All the data should be transcribed exactly, with every line kept.

___ RECORDED INFORMATION

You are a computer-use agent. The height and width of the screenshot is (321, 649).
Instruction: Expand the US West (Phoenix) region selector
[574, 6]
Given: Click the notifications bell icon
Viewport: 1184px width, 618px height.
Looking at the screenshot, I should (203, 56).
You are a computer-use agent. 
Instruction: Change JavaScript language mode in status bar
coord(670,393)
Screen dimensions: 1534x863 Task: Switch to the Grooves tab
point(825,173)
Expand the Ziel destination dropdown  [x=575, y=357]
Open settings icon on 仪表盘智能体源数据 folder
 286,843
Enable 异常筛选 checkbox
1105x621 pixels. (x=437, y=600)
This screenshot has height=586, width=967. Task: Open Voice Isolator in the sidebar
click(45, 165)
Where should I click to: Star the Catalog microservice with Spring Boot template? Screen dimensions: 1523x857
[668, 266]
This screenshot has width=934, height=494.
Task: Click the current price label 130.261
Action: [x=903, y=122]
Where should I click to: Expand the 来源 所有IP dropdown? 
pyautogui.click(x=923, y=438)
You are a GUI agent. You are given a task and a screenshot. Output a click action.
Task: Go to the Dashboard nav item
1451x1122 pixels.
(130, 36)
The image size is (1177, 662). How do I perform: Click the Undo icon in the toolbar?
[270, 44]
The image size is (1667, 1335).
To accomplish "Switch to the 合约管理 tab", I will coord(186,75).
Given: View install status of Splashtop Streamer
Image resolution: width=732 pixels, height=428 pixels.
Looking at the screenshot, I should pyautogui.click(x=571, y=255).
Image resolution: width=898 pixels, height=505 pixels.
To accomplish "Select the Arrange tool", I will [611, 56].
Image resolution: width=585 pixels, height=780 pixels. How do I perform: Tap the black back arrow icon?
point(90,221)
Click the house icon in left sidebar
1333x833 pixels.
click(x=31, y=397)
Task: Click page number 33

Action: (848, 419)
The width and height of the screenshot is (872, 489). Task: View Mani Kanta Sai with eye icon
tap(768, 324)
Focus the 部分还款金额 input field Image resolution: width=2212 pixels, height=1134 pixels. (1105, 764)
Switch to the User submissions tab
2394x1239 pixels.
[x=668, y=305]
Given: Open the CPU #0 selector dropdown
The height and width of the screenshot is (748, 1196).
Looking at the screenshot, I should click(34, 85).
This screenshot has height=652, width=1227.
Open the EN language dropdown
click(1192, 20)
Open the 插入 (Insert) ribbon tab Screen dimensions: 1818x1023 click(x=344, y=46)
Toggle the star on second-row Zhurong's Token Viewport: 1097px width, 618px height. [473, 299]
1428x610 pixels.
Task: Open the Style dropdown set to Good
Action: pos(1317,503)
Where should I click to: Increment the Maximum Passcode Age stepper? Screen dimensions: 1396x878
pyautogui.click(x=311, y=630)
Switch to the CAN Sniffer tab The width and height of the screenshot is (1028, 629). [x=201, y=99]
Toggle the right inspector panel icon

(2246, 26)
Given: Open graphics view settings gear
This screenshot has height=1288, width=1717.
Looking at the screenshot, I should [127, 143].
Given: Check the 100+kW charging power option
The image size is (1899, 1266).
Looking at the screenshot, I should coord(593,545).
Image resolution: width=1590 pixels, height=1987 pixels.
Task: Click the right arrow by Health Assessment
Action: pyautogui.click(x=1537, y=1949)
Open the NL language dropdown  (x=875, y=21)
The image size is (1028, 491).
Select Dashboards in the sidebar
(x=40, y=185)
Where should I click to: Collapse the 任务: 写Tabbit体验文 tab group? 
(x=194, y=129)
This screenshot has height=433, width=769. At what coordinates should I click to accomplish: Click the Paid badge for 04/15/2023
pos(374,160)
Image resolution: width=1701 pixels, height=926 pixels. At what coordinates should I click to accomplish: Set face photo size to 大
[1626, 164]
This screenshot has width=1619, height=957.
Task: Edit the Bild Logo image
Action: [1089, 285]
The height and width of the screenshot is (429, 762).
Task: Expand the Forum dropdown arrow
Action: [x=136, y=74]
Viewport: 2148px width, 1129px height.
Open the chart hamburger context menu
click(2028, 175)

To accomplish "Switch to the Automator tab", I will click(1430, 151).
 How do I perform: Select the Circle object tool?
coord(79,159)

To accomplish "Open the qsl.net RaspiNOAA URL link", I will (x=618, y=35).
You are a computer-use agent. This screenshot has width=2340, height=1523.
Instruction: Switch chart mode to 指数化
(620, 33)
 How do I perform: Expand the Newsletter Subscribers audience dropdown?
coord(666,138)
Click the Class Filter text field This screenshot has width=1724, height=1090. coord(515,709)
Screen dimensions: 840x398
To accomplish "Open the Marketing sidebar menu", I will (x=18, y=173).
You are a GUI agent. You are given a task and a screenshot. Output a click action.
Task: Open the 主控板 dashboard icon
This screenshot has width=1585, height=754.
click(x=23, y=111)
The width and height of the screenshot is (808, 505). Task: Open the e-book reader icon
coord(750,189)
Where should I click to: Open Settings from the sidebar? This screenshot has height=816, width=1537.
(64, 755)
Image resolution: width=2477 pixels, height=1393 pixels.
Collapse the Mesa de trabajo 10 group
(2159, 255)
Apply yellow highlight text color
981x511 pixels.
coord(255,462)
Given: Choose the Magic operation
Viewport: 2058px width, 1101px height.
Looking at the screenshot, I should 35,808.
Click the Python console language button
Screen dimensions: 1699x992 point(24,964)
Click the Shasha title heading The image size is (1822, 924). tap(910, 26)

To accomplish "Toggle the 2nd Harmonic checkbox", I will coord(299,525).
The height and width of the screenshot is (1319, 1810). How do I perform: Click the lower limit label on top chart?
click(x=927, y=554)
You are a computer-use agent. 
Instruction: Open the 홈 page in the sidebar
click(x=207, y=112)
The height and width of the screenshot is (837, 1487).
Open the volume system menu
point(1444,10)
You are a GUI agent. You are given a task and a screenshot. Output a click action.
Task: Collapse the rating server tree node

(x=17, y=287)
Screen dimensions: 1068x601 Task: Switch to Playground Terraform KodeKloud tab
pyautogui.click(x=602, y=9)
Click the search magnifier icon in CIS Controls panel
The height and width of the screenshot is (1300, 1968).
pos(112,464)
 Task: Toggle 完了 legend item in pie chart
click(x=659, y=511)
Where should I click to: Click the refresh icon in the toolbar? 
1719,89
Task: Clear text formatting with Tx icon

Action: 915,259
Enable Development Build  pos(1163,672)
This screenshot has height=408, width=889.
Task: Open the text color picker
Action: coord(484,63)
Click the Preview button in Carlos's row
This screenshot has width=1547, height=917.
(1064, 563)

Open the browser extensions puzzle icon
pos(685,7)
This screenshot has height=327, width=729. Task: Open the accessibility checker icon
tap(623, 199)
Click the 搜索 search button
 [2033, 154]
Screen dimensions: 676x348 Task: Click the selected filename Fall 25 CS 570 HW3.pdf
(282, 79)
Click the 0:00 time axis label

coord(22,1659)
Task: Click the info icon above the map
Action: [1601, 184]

______

| SOLUTION BELOW |
You are a computer-use agent. The height and width of the screenshot is (321, 649).
Instruction: Expand the US West (Phoenix) region selector
[574, 6]
Given: Click the notifications bell icon
Viewport: 1184px width, 618px height.
Looking at the screenshot, I should (203, 56).
You are a computer-use agent. 
Instruction: Change JavaScript language mode in status bar
coord(670,393)
Screen dimensions: 1534x863 Task: Switch to the Grooves tab
point(825,173)
Expand the Ziel destination dropdown  [x=575, y=357]
Open settings icon on 仪表盘智能体源数据 folder
 286,843
Enable 异常筛选 checkbox
1105x621 pixels. (x=437, y=600)
This screenshot has height=586, width=967. Task: Open Voice Isolator in the sidebar
click(45, 165)
Where should I click to: Star the Catalog microservice with Spring Boot template? Screen dimensions: 1523x857
[668, 266]
This screenshot has width=934, height=494.
Task: Click the current price label 130.261
Action: [x=903, y=122]
Where should I click to: Expand the 来源 所有IP dropdown? 
pyautogui.click(x=923, y=438)
You are a GUI agent. You are given a task and a screenshot. Output a click action.
Task: Go to the Dashboard nav item
1451x1122 pixels.
(130, 36)
The image size is (1177, 662). How do I perform: Click the Undo icon in the toolbar?
[270, 44]
The image size is (1667, 1335).
To accomplish "Switch to the 合约管理 tab", I will coord(186,75).
Given: View install status of Splashtop Streamer
Image resolution: width=732 pixels, height=428 pixels.
Looking at the screenshot, I should pyautogui.click(x=571, y=255).
Image resolution: width=898 pixels, height=505 pixels.
To accomplish "Select the Arrange tool", I will [611, 56].
Image resolution: width=585 pixels, height=780 pixels. How do I perform: Tap the black back arrow icon?
point(90,221)
Click the house icon in left sidebar
1333x833 pixels.
click(x=31, y=397)
Task: Click page number 33

Action: (848, 419)
The width and height of the screenshot is (872, 489). Task: View Mani Kanta Sai with eye icon
tap(768, 324)
Focus the 部分还款金额 input field Image resolution: width=2212 pixels, height=1134 pixels. (1105, 764)
Switch to the User submissions tab
2394x1239 pixels.
[x=668, y=305]
Given: Open the CPU #0 selector dropdown
The height and width of the screenshot is (748, 1196).
Looking at the screenshot, I should click(34, 85).
This screenshot has height=652, width=1227.
Open the EN language dropdown
click(1192, 20)
Open the 插入 (Insert) ribbon tab Screen dimensions: 1818x1023 click(x=344, y=46)
Toggle the star on second-row Zhurong's Token Viewport: 1097px width, 618px height. [473, 299]
1428x610 pixels.
Task: Open the Style dropdown set to Good
Action: pos(1317,503)
Where should I click to: Increment the Maximum Passcode Age stepper? Screen dimensions: 1396x878
pyautogui.click(x=311, y=630)
Switch to the CAN Sniffer tab The width and height of the screenshot is (1028, 629). [x=201, y=99]
Toggle the right inspector panel icon

(2246, 26)
Given: Open graphics view settings gear
This screenshot has height=1288, width=1717.
Looking at the screenshot, I should [127, 143].
Given: Check the 100+kW charging power option
The image size is (1899, 1266).
Looking at the screenshot, I should coord(593,545).
Image resolution: width=1590 pixels, height=1987 pixels.
Task: Click the right arrow by Health Assessment
Action: pyautogui.click(x=1537, y=1949)
Open the NL language dropdown  (x=875, y=21)
The image size is (1028, 491).
Select Dashboards in the sidebar
(x=40, y=185)
Where should I click to: Collapse the 任务: 写Tabbit体验文 tab group? 
(x=194, y=129)
This screenshot has height=433, width=769. At what coordinates should I click to accomplish: Click the Paid badge for 04/15/2023
pos(374,160)
Image resolution: width=1701 pixels, height=926 pixels. At what coordinates should I click to accomplish: Set face photo size to 大
[1626, 164]
This screenshot has width=1619, height=957.
Task: Edit the Bild Logo image
Action: [1089, 285]
The height and width of the screenshot is (429, 762).
Task: Expand the Forum dropdown arrow
Action: [x=136, y=74]
Viewport: 2148px width, 1129px height.
Open the chart hamburger context menu
click(2028, 175)

To accomplish "Switch to the Automator tab", I will click(1430, 151).
 How do I perform: Select the Circle object tool?
coord(79,159)

To accomplish "Open the qsl.net RaspiNOAA URL link", I will (x=618, y=35).
You are a computer-use agent. This screenshot has width=2340, height=1523.
Instruction: Switch chart mode to 指数化
(620, 33)
 How do I perform: Expand the Newsletter Subscribers audience dropdown?
coord(666,138)
Click the Class Filter text field This screenshot has width=1724, height=1090. coord(515,709)
Screen dimensions: 840x398
To accomplish "Open the Marketing sidebar menu", I will (x=18, y=173).
You are a GUI agent. You are given a task and a screenshot. Output a click action.
Task: Open the 主控板 dashboard icon
This screenshot has width=1585, height=754.
click(x=23, y=111)
The width and height of the screenshot is (808, 505). Task: Open the e-book reader icon
coord(750,189)
Where should I click to: Open Settings from the sidebar? This screenshot has height=816, width=1537.
(64, 755)
Image resolution: width=2477 pixels, height=1393 pixels.
Collapse the Mesa de trabajo 10 group
(2159, 255)
Apply yellow highlight text color
981x511 pixels.
coord(255,462)
Given: Choose the Magic operation
Viewport: 2058px width, 1101px height.
Looking at the screenshot, I should 35,808.
Click the Python console language button
Screen dimensions: 1699x992 point(24,964)
Click the Shasha title heading The image size is (1822, 924). tap(910, 26)

To accomplish "Toggle the 2nd Harmonic checkbox", I will coord(299,525).
The height and width of the screenshot is (1319, 1810). How do I perform: Click the lower limit label on top chart?
click(x=927, y=554)
You are a computer-use agent. 
Instruction: Open the 홈 page in the sidebar
click(x=207, y=112)
The height and width of the screenshot is (837, 1487).
Open the volume system menu
point(1444,10)
You are a GUI agent. You are given a task and a screenshot. Output a click action.
Task: Collapse the rating server tree node

(x=17, y=287)
Screen dimensions: 1068x601 Task: Switch to Playground Terraform KodeKloud tab
pyautogui.click(x=602, y=9)
Click the search magnifier icon in CIS Controls panel
The height and width of the screenshot is (1300, 1968).
pos(112,464)
 Task: Toggle 完了 legend item in pie chart
click(x=659, y=511)
Where should I click to: Click the refresh icon in the toolbar? 
1719,89
Task: Clear text formatting with Tx icon

Action: 915,259
Enable Development Build  pos(1163,672)
This screenshot has height=408, width=889.
Task: Open the text color picker
Action: coord(484,63)
Click the Preview button in Carlos's row
This screenshot has width=1547, height=917.
(1064, 563)

Open the browser extensions puzzle icon
pos(685,7)
This screenshot has height=327, width=729. Task: Open the accessibility checker icon
tap(623, 199)
Click the 搜索 search button
 [2033, 154]
Screen dimensions: 676x348 Task: Click the selected filename Fall 25 CS 570 HW3.pdf
(282, 79)
Click the 0:00 time axis label

coord(22,1659)
Task: Click the info icon above the map
Action: [1601, 184]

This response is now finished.